About a week ago, I was in the fit working out my arms. I've been doing a certain amount of reps, so I always count to make sure I do all of them when working on my arms. A guy from one of the campus ministries I used to go to was working out there as well and started talking to me. He was asking me if I still went to the ministry or another ministry I was a part of or if I had a church here that I go to. I gave my normal excuse that I am busy and haven't had a chance to go to anything. Here is what was going on in my head as he was talking to me:

1) Dude, I am trying to count here, so please leave me alone.

2) I have a bunch of things going on.

3) Okay, so I'm not really that busy, I just don't really feel like going.

I stopped going to the campus ministries because I am really burnt out on them, as well as being burnt out on church in general. I haven't been spending time in my Bible, or praying, or listening to any of my christian music. But a lot of people don't know that because they don't ask.

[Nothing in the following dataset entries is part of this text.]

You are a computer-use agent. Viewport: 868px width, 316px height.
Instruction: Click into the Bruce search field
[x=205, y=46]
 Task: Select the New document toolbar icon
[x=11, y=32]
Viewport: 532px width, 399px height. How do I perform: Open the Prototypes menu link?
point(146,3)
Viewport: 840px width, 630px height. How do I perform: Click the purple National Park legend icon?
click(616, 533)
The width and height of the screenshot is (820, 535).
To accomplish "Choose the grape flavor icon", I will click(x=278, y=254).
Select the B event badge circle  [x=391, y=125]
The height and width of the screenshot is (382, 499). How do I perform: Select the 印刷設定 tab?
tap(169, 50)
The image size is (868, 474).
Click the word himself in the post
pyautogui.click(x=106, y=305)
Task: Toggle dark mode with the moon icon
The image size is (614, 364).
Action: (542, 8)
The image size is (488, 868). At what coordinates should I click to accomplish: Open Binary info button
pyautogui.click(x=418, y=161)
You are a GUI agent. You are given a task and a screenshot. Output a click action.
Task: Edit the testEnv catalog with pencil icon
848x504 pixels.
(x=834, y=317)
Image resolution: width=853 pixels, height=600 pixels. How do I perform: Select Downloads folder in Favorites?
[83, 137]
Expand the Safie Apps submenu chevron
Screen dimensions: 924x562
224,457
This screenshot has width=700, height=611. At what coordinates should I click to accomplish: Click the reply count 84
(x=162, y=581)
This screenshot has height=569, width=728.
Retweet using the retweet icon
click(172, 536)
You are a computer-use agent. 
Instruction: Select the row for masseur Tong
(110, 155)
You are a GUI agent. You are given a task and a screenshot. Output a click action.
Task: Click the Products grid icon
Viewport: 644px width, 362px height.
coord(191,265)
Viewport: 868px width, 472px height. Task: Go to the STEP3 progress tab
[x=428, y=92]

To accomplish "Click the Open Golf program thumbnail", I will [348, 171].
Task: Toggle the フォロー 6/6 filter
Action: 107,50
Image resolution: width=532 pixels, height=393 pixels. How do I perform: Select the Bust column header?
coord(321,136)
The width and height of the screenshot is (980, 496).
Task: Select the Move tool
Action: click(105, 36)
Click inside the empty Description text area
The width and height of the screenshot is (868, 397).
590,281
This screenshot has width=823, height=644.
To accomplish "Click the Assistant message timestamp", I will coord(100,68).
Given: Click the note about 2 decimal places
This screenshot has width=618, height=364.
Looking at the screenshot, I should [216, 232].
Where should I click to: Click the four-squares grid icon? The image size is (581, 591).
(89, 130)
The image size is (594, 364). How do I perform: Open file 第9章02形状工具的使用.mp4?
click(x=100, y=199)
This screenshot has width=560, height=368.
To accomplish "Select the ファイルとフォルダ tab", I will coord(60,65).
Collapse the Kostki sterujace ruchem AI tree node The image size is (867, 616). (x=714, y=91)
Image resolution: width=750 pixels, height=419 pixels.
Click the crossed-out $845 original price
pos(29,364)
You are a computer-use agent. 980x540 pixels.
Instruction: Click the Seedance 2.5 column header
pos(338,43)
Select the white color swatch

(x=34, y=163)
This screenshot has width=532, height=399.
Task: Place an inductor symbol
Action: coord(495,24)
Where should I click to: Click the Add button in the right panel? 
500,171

At least, they don't ask how I am really doing. They ask if I am still going to stuff. But I can't remember the last time someone asked about my spirituality or even about health in general. Granted, even if they did, I probably wouldn't answer completely right away, but if you kept showing that you care long enough, I will tell you the truth, as far as I can anyways. Sometimes I don't even know where I am in life.

I'm not saying all this because I am mad at somebody or because I want sympathy or because I want to see who my "real" friends are. This is just something that I needed to get off my chest.